Another issue to think about with regard to re-programming Flash in the field is that you really need a bootloader to make this safe.

A bootloader is typically stored in ROM inside the CPU, and is capable of reading at least two alternate boot images. If one firmware image is corrupted due to power loss during programming, the other image will still boot. Once booted, the user can re-attempt the firmware upgrade and hope that power won't be interrupted. Some bootloaders use dual devices so that the backup device is not being erased while the updated device is being upgraded.

I've seen products with three levels of boot. The first bootloader cannot be changed in the field without special hardware.

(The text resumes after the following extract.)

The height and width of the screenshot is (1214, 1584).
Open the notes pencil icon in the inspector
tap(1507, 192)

The second bootloader can be upgraded by the first bootloader, in case bugs are found in the second bootloader. The third boot stage is the actual firmware for the product. This degree of bootloader may only be necessary for chips that do not have a first-stage bootloader in ROM. In the example I'm thinking of, there actually wasn't a CPU, but an FPGA with a virtual processor, so that probably complicated the bootloader immensely.

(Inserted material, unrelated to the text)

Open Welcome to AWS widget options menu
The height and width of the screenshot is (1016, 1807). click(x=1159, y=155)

It's a little more difficult to do a full bootloader with a PIC, since everything is in the same on-board Flash device. There are examples, though, where a region of Flash is designated as read-only, but that doesn't help with the issue of bit rot. I've done a lot of design work with PIC bootloaders, but never in a way that actually addressed bit rot (or the 'fuse' area).

If longevity is crucial, then you probably have to select a CPU with a ROM bootloader. That way, the only part of the firmware that doesn't get updated is also not going to ever fail due to bit rot. This class of CPU chips usually boot from an external device, and then you probably have the option of High Reliability (eMMC) technologies that alleviate bit rot.